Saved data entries

··········

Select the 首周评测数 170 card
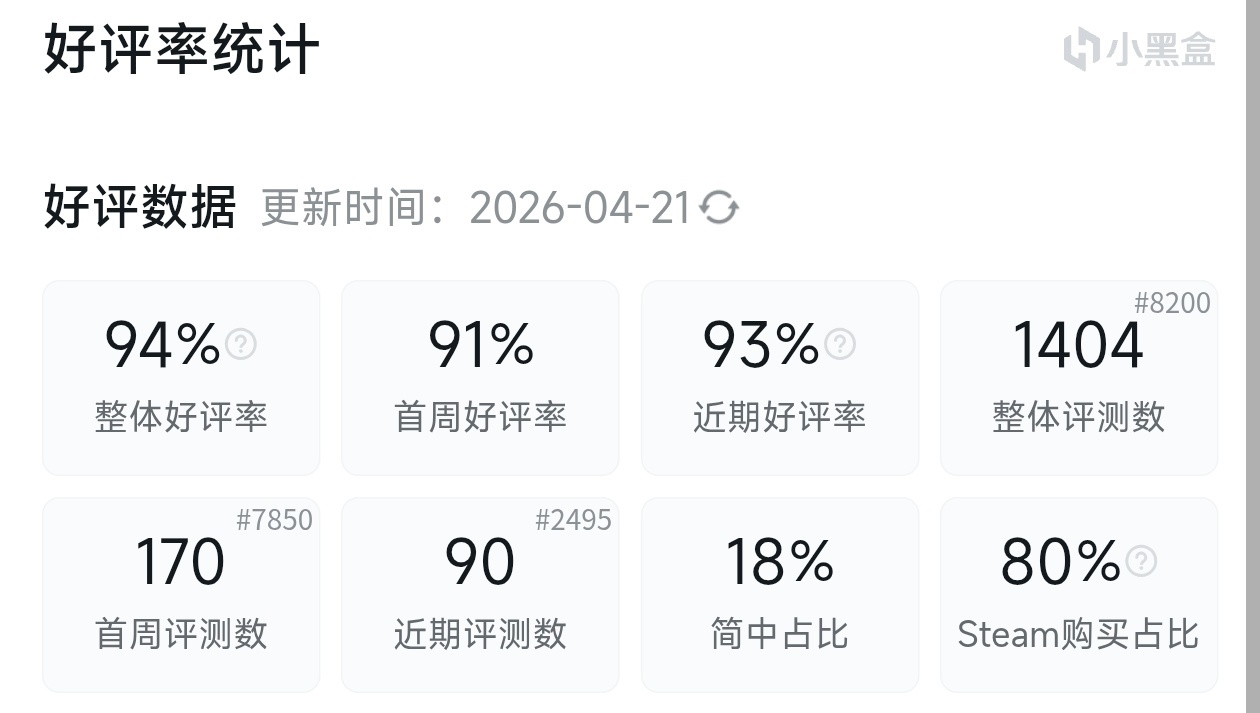This screenshot has width=1260, height=713. pyautogui.click(x=181, y=595)
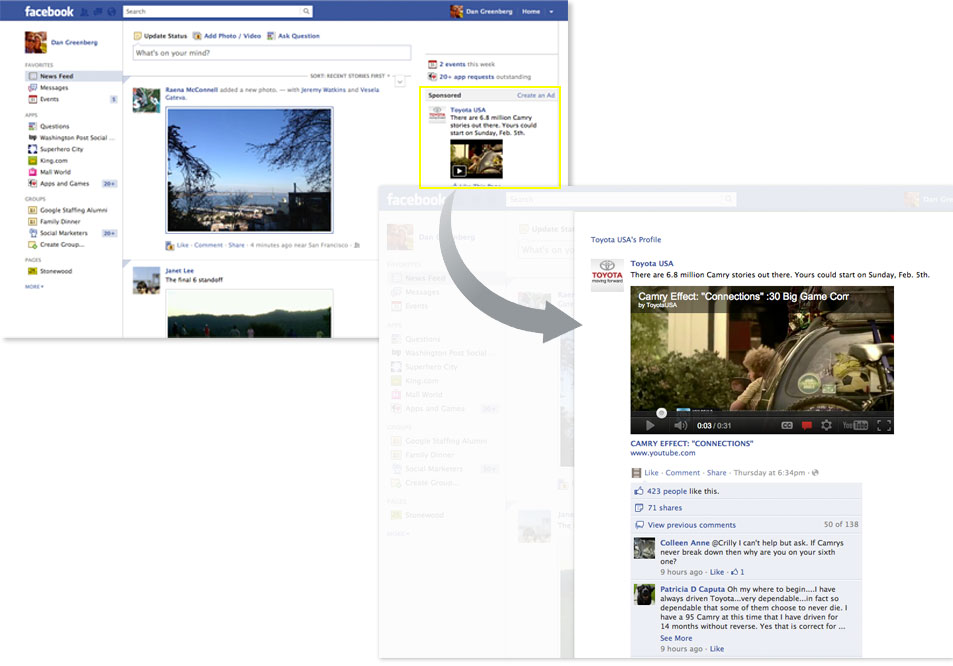Toggle the red annotations button in player

pos(807,425)
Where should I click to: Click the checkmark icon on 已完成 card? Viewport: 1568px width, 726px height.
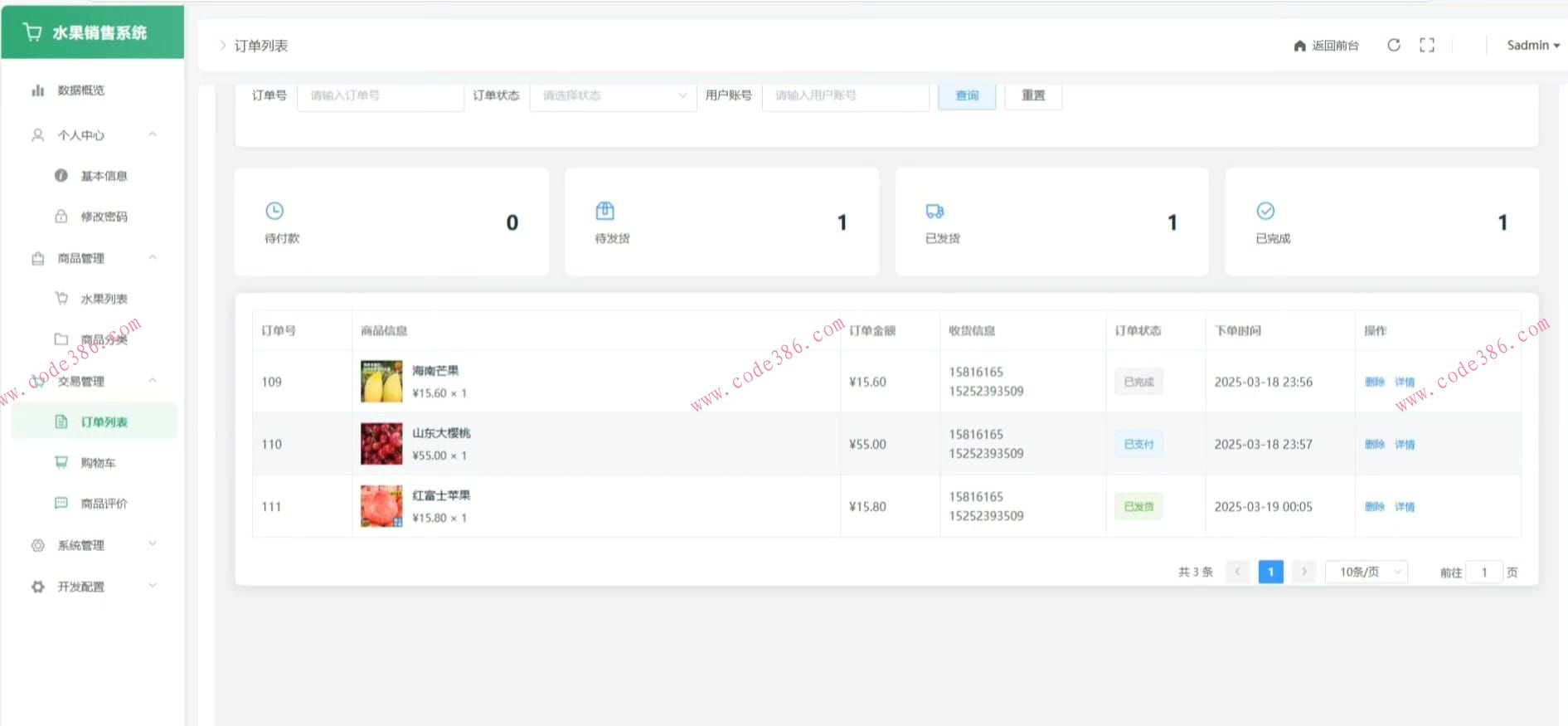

··········

### What is expected
Omit the pictures. Repeat the rest of the data exactly.

### Response area
Select the 首周评测数 170 card
This screenshot has width=1260, height=713. pyautogui.click(x=181, y=595)
Toggle the red annotations button in player

pos(807,425)
Where should I click to: Click the checkmark icon on 已完成 card? Viewport: 1568px width, 726px height.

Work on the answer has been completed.